EXERCISE: Which of the lines below contain the word "entry", with case taken into account? Pick out each one and copy it in full.

DATASET RECORDS:
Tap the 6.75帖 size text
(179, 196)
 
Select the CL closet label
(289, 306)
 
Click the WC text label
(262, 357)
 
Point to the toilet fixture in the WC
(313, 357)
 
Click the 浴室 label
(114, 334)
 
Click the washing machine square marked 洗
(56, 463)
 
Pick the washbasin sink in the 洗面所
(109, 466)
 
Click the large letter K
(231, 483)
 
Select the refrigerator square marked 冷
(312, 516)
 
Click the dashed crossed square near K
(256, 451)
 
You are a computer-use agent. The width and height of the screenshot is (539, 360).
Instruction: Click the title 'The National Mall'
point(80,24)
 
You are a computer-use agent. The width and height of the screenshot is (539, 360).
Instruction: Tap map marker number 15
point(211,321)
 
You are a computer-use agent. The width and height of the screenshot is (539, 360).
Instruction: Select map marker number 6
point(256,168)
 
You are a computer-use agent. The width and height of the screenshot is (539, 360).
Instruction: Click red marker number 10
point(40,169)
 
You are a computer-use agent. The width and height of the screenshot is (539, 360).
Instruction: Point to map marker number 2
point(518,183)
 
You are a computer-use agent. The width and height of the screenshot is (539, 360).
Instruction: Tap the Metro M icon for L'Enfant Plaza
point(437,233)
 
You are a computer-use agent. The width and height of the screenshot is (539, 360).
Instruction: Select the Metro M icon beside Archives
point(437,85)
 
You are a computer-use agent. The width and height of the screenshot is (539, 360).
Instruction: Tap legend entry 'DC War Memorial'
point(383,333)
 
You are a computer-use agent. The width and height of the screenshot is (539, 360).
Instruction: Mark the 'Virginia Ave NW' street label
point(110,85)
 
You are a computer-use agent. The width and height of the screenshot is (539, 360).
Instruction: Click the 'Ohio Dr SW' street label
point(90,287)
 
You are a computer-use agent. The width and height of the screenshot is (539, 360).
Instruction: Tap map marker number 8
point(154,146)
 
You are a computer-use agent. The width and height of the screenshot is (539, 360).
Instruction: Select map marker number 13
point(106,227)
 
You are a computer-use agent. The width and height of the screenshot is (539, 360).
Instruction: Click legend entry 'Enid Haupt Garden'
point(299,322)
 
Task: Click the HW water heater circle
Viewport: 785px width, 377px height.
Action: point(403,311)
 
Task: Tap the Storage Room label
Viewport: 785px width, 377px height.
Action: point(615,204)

* * *

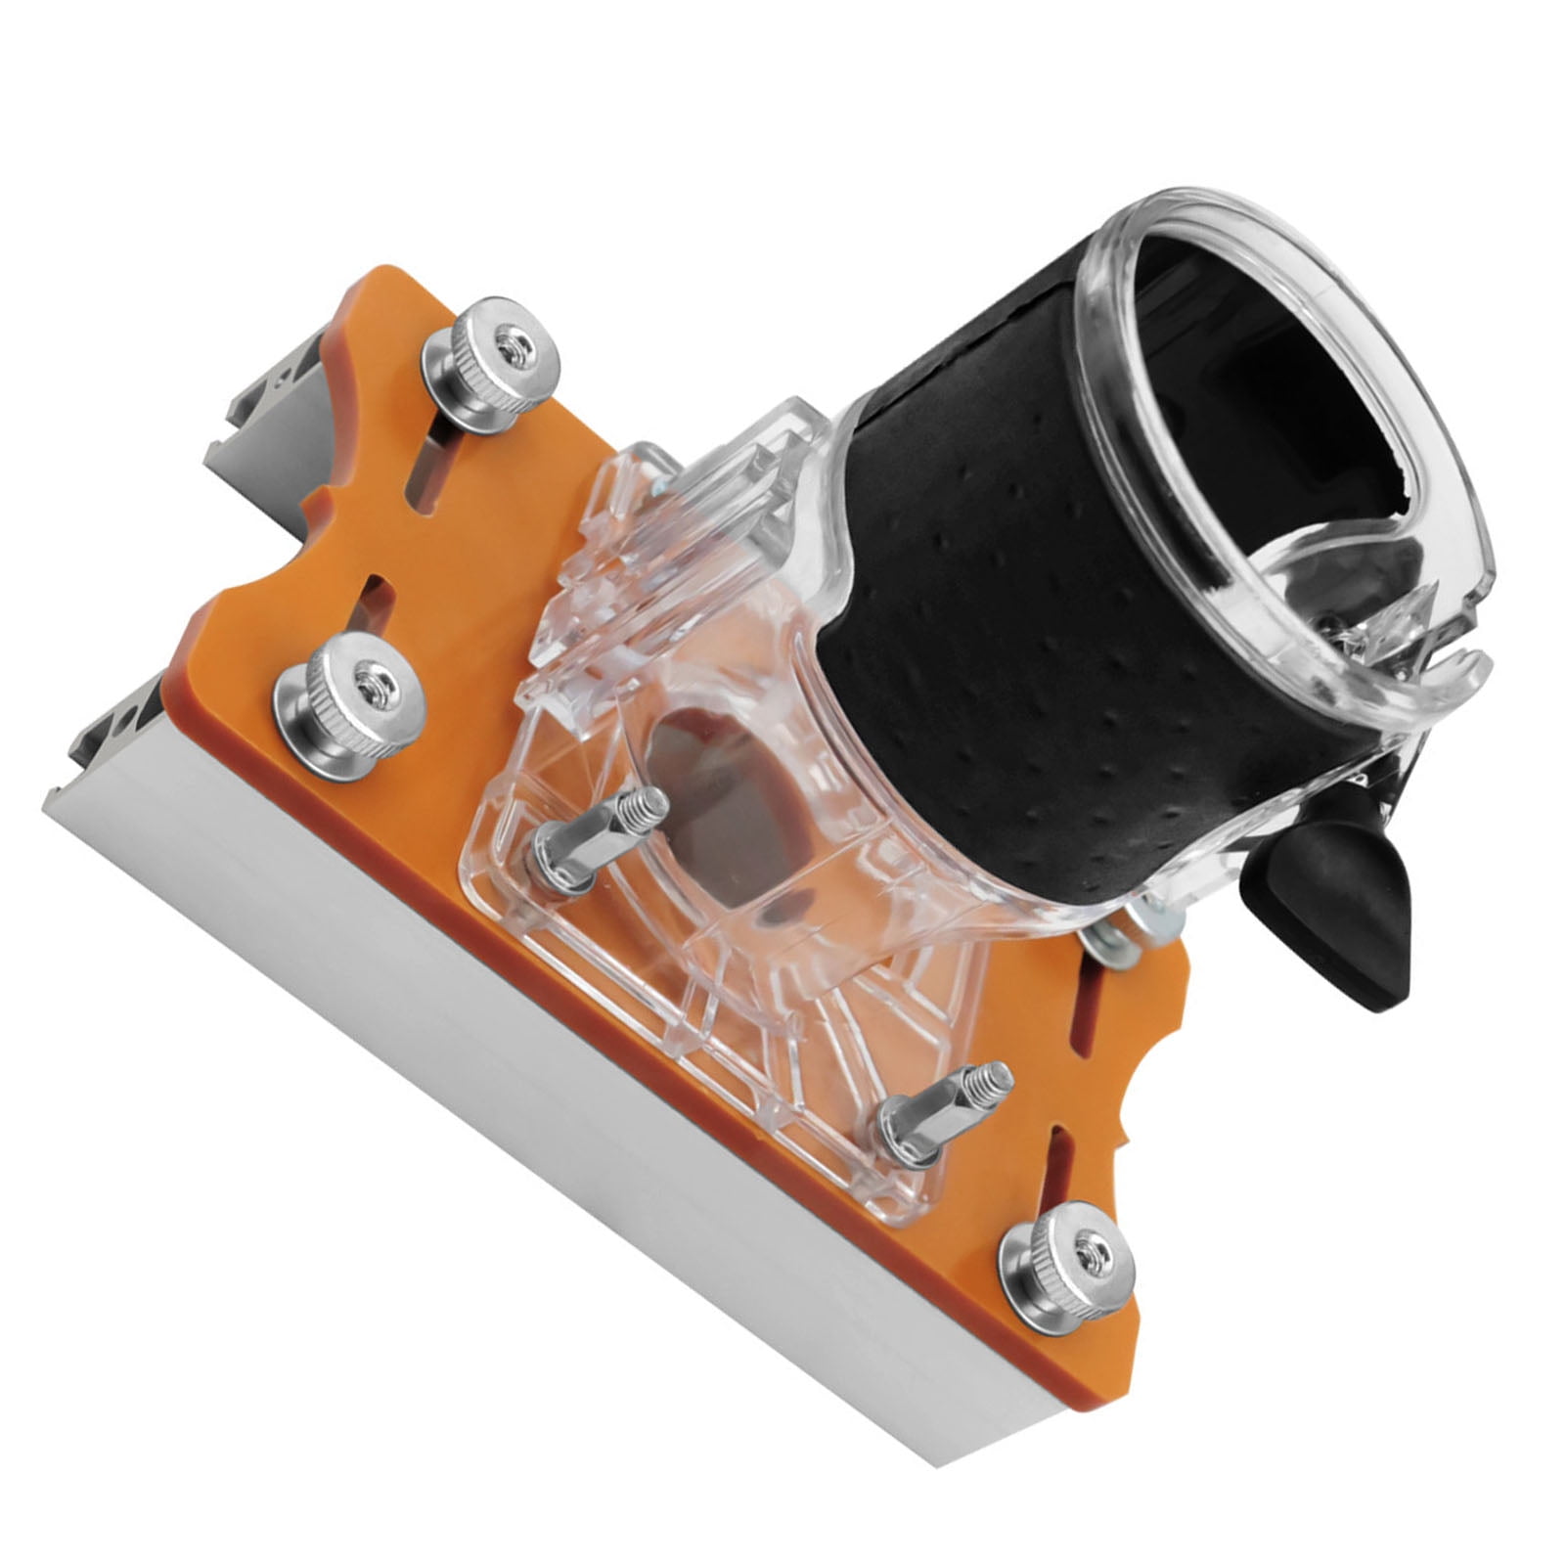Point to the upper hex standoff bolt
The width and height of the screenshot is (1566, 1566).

--

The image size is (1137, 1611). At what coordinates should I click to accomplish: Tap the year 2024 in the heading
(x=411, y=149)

RESPONSE TO THIS EXERCISE:
Instruction: Tap legend entry 'DC War Memorial'
Instruction: Click legend entry 'Enid Haupt Garden'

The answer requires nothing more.